### Task objective:
Your task is to restate the listing word for word without the pictures.

### Source records:
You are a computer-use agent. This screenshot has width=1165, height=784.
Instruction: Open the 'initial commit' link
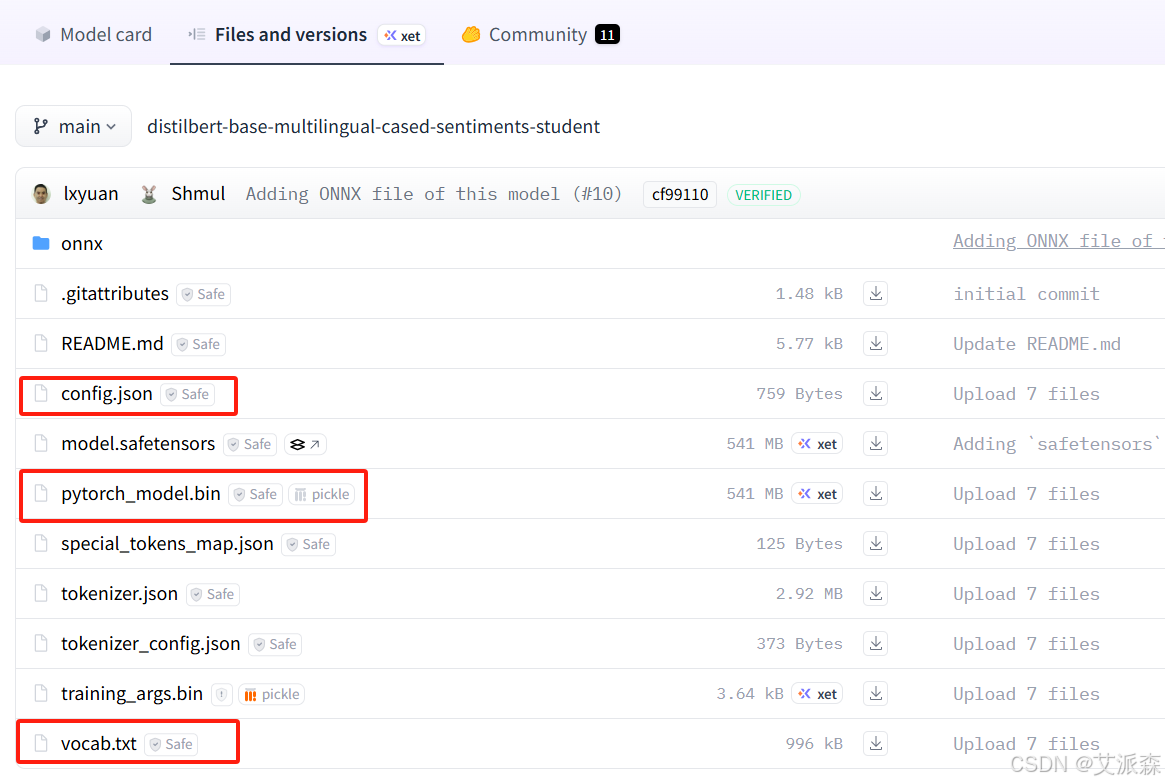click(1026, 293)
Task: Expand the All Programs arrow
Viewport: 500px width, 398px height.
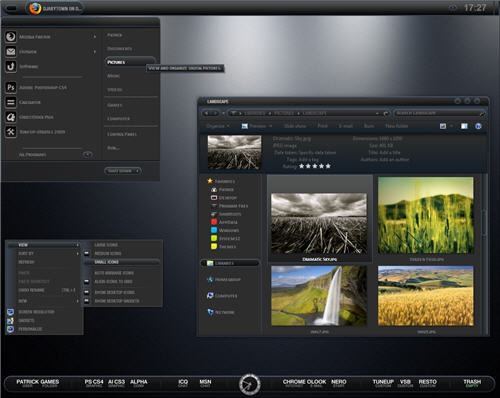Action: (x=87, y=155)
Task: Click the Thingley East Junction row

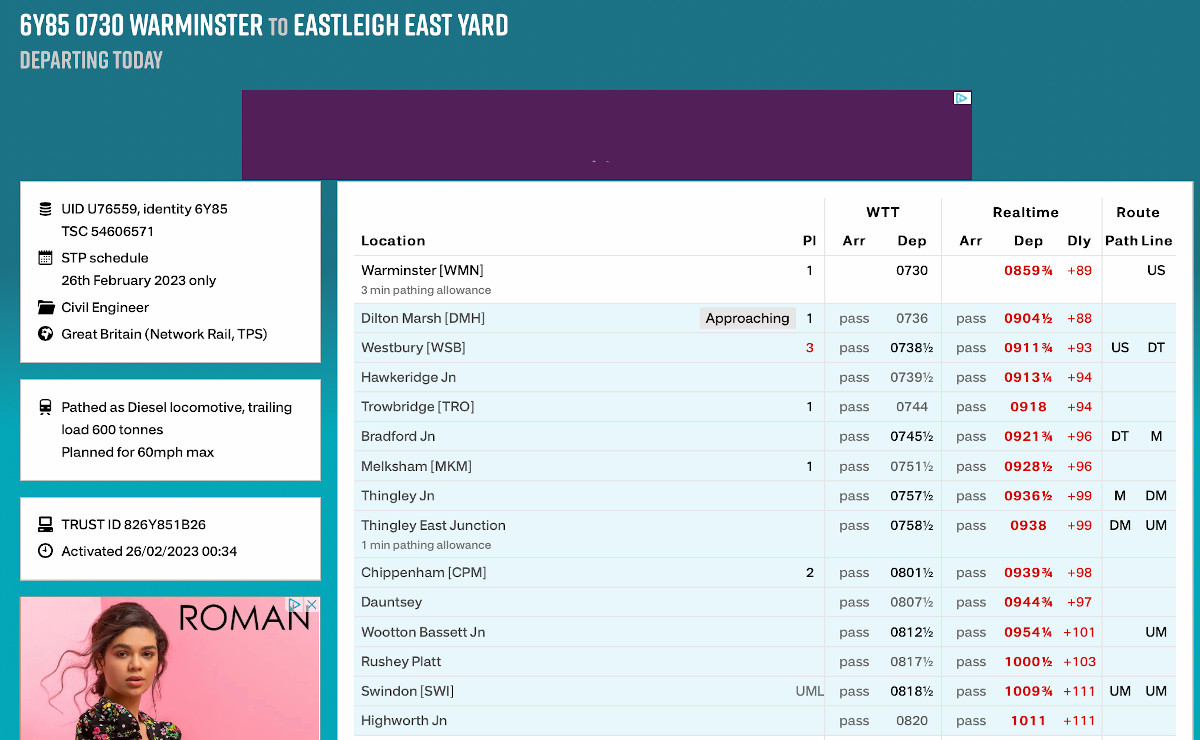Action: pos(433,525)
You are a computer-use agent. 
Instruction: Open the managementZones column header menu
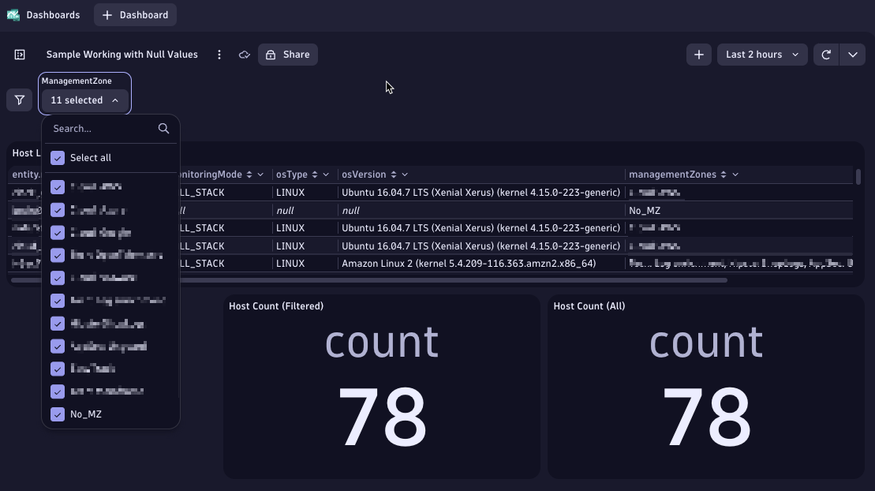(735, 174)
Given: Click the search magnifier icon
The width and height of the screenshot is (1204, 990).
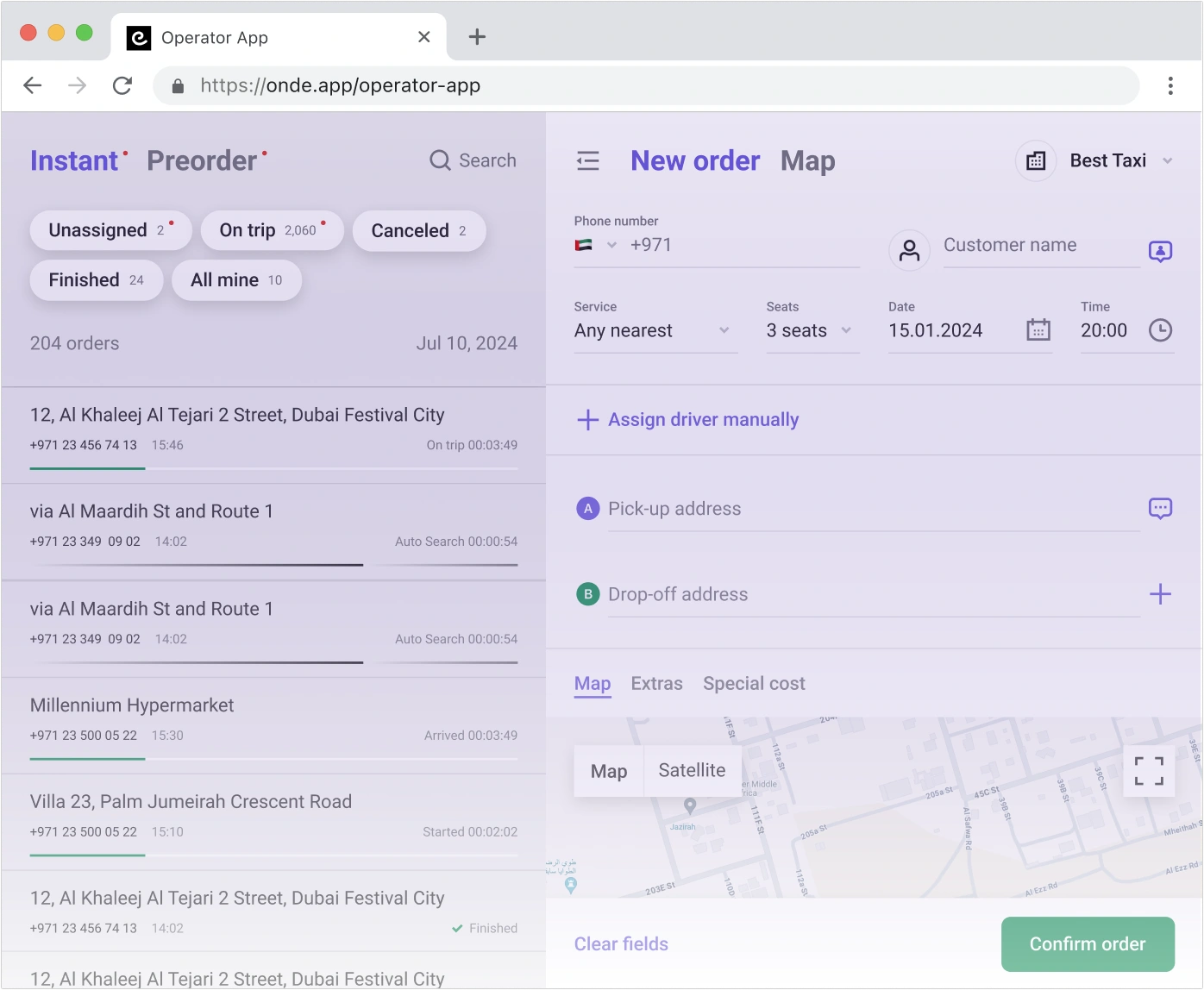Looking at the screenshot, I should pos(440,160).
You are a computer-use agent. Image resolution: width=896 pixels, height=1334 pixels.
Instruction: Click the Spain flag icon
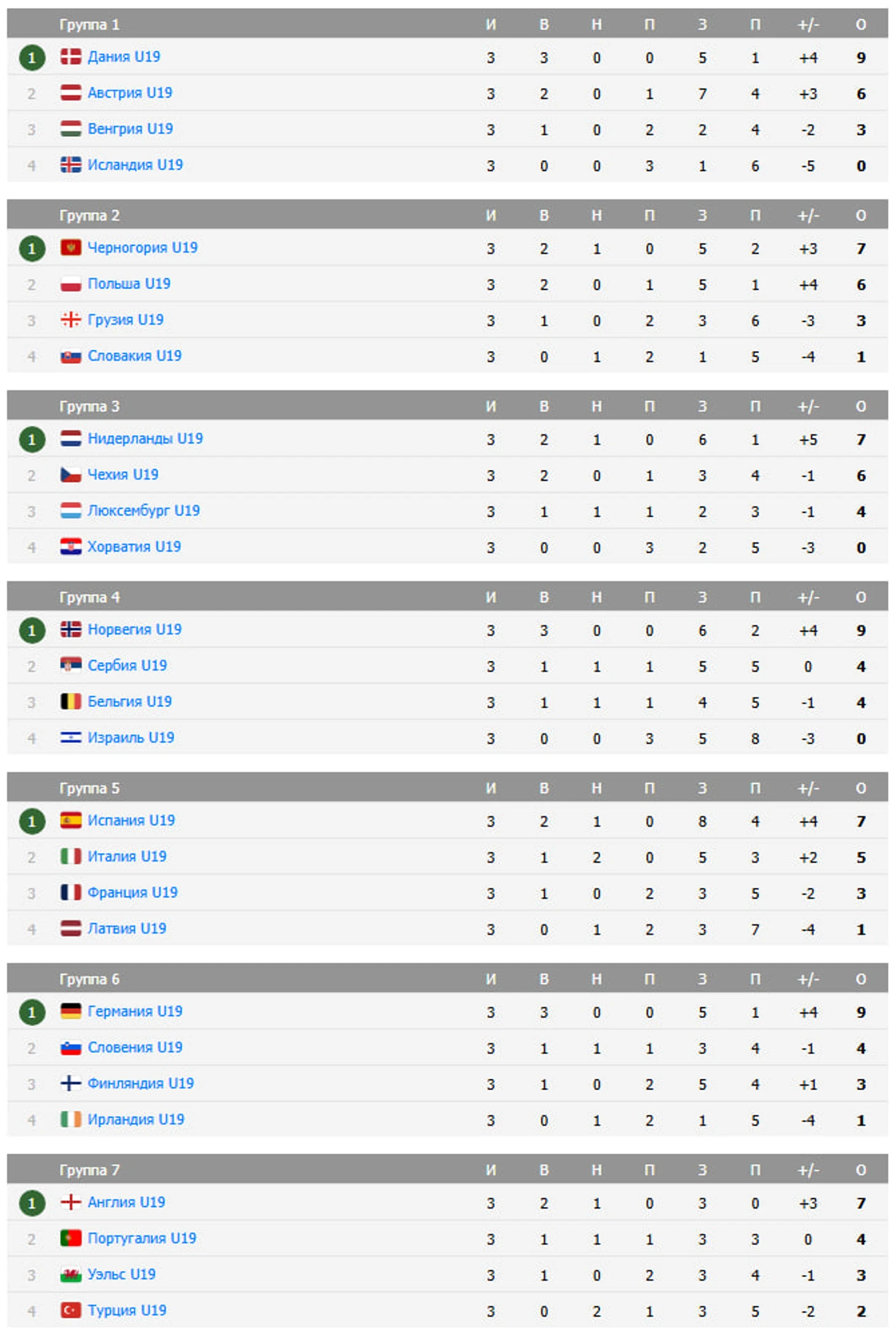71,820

### Solution:
You are a computer-use agent. This screenshot has width=1165, height=784.
Instruction: Open the 'initial commit' link
click(1026, 293)
Task: Expand the All Programs arrow
Viewport: 500px width, 398px height.
Action: (x=87, y=155)
Task: Click the Thingley East Junction row

Action: pos(433,525)
You are a computer-use agent. 
Instruction: Open the managementZones column header menu
(735, 174)
Given: Click the search magnifier icon
The width and height of the screenshot is (1204, 990).
Looking at the screenshot, I should pos(440,160).
You are a computer-use agent. Image resolution: width=896 pixels, height=1334 pixels.
Instruction: Click the Spain flag icon
71,820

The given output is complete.